INSTRUCTIONS FOR THE TASK
Copy out every line of the material below word for word, but leave out the pictures.

ENTRIES SHOWN
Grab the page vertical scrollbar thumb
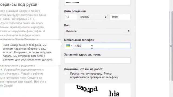point(171,46)
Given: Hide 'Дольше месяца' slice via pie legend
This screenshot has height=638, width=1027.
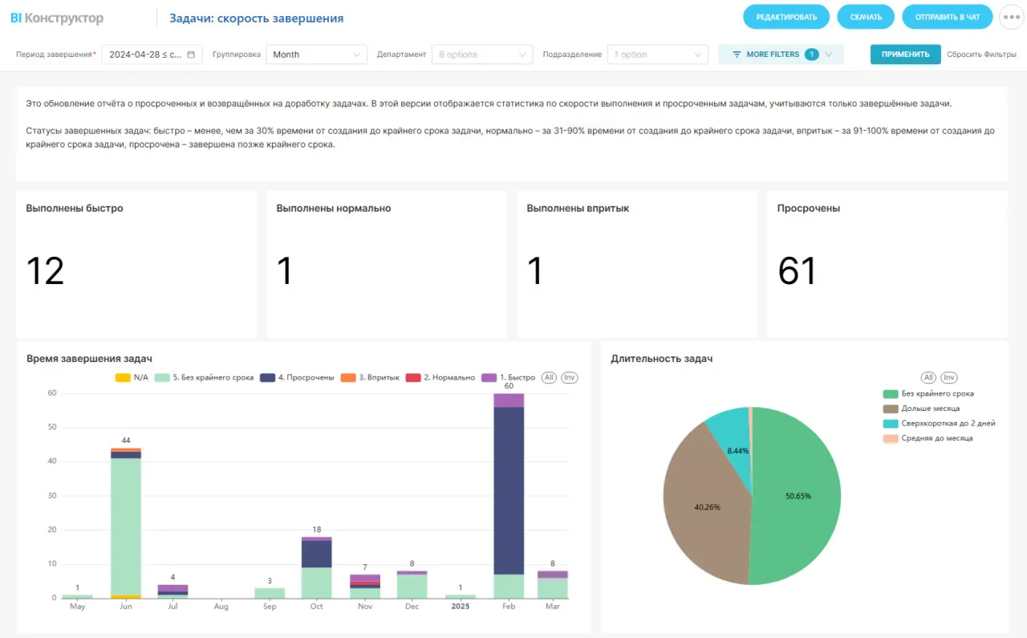Looking at the screenshot, I should click(929, 408).
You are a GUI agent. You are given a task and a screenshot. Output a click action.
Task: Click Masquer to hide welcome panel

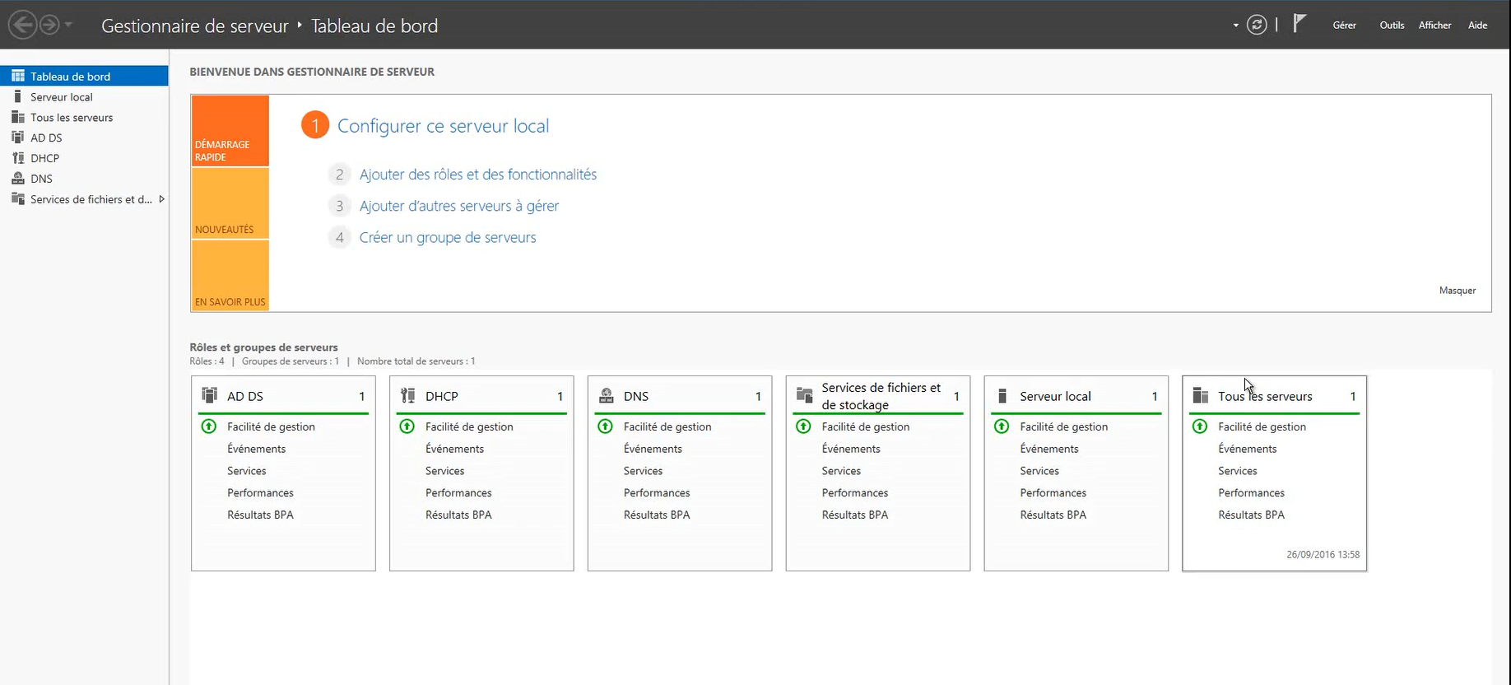tap(1457, 291)
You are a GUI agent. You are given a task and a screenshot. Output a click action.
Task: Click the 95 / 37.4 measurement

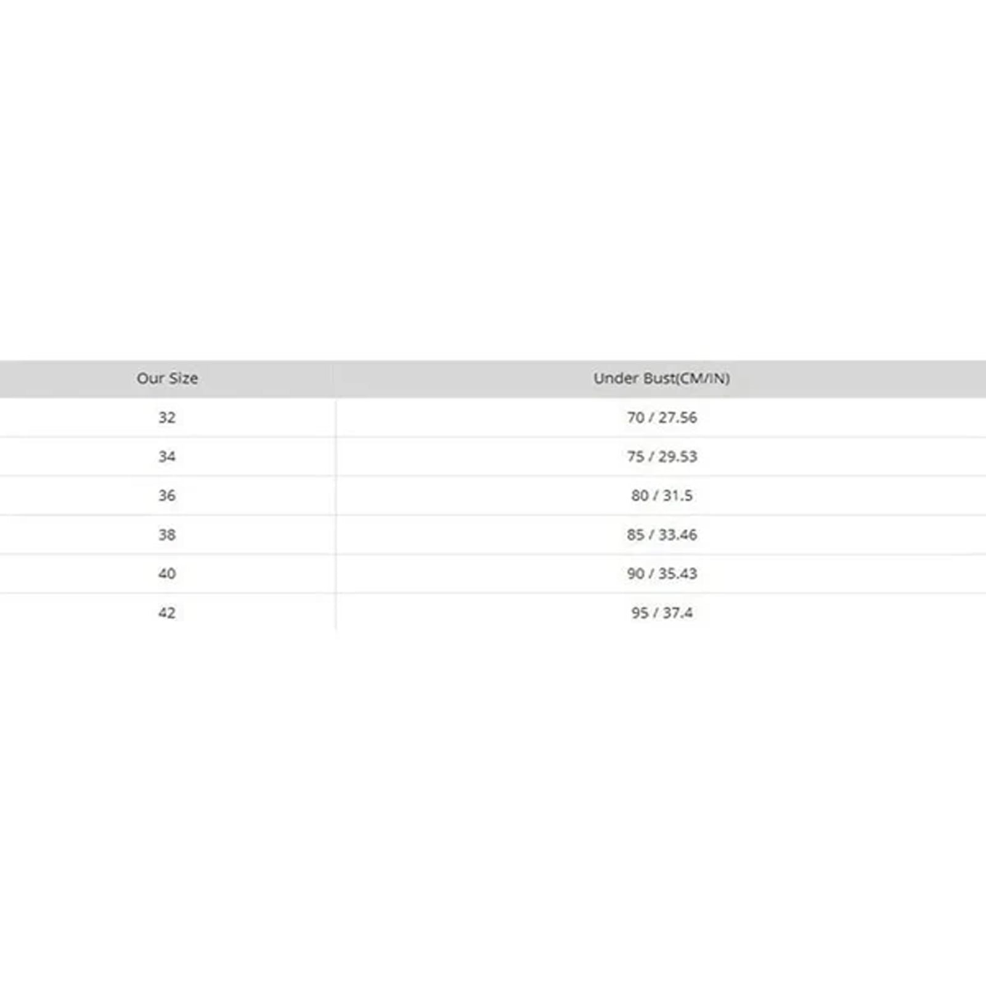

ANSWER
Grab the page vertical scrollbar thumb
point(171,46)
Given: Hide 'Дольше месяца' slice via pie legend
This screenshot has height=638, width=1027.
Looking at the screenshot, I should click(929, 408).
You are a GUI agent. You are given a task and a screenshot. Output a click action.
Task: Click Masquer to hide welcome panel

tap(1457, 291)
You are a GUI agent. You are given a task and a screenshot. Output a click action.
Task: Click the 95 / 37.4 measurement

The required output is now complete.